RNA interference for alpha-ENaC inhibits rat lung fluid absorption in vivo

• Published in: American journal of physiology. Lung cellular and molecular physiology Vol. 290; no. 4; pp. L649 - L660
• Main Authors: Li, Tianbo, Folkesson, Hans G
• Format: Journal Article
• Language: English
• Published: United States 01.04.2006
• Subjects: Absorption - drug effects; Adrenergic beta-Agonists - pharmacology; Amiloride - pharmacology; Animals; Body Fluids - metabolism; Capillary Permeability; Dose-Response Relationship, Drug; Endothelium, Vascular - metabolism; Epithelial Cells - metabolism; Epithelial Sodium Channels; Epithelium - metabolism; Inhibitory Concentration 50; Lung - enzymology; Lung - metabolism; Male; Permeability; Plasmids - administration & dosage; Plasmids - pharmacology; Rats; Rats, Sprague-Dawley; RNA, Messenger - antagonists & inhibitors; RNA, Messenger - metabolism; RNA, Small Interfering - genetics; RNA, Small Interfering - pharmacology; Sodium Channels - drug effects; Sodium Channels - genetics; Sodium Channels - metabolism; Sodium Channels - physiology; Terbutaline - pharmacology; Tissue Distribution
• ISSN: 1040-0605; 1522-1504
• DOI: 10.1152/ajplung.00205.2005

We used siRNA against the alpha-ENaC (epithelial Na channel) subunit to investigate ENaC involvement in lung fluid absorption in rats by the impermeable tracer technique during baseline and after beta-adrenoceptor stimulation by terbutaline.
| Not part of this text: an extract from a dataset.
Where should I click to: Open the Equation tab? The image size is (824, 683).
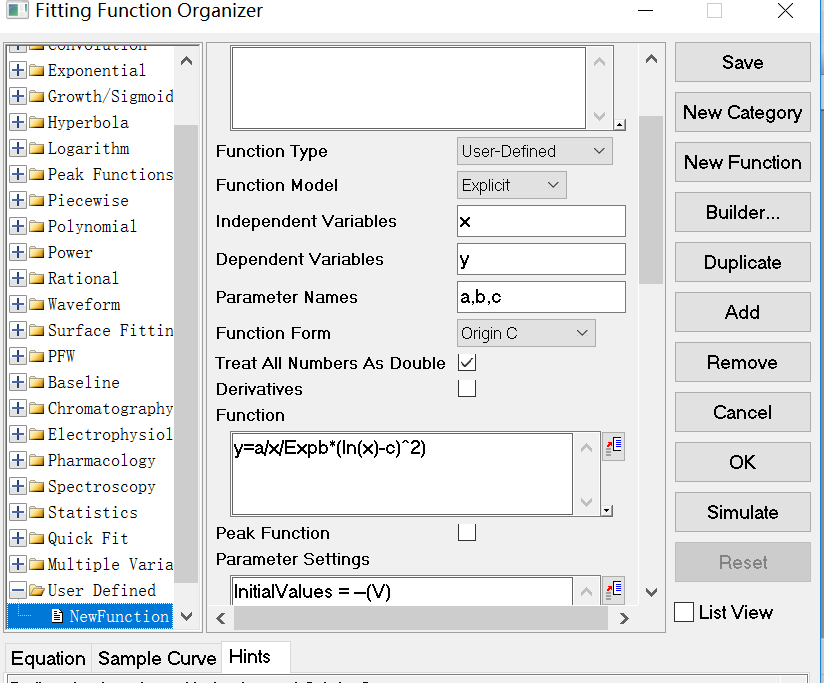click(x=48, y=658)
Terbutaline stimulation of lung fluid absorption increased fluid absorption by 165% in pSi-0-pretreated rat lungs (irrelevant siRNA-generating plasmid). Terbutaline failed to increase lung fluid absorption in rats given the specific alpha-ENaC siRNA-generating plasmid (pSi-4). pSi-4 pretreatment reduced baseline lung fluid absorption by approximately 30%. alpha-ENaC was undetectable in pSi-4-pretreated lungs, regardless of condition but was normal in pSi-0-pretreated lungs. We carried out a dose-response analysis where rats were given 0-200 microg/kg body wt pSi-4, and alpha-ENaC mRNA and protein expressions were analyzed. To reach IC(50) for alpha-ENaC mRNA expression, 32 microg/kg body wt pSi-4 was needed, and to reach IC(50) for alpha-ENaC protein expression, 59 microg/kg body wt pSi-4 was needed. We tested for lung tissue specificity and found no changes in beta-ENaC expression, at either mRNA or protein level, as well as no changes in alpha(1)-Na-K-ATPase protein expression. We isolated alveolar epithelial type II cells 24 h after in vivo pSi-4 pretreatment. In these cells, alpha-ENaC mRNA was undetectable, demonstrating that alveolar epithelial ENaC expression was attenuated after intratracheal alpha-ENaC siRNA-generating plasmid DNA instillation. We tested for organ specificity and found no changes in kidney alpha- and beta-ENaC mRNA and protein expression. Thus we provide conclusive evidence that beta-adrenoceptor stimulation of lung fluid absorption is critically ENaC dependent, whereas baseline lung fluid absorption seemed less ENaC dependent.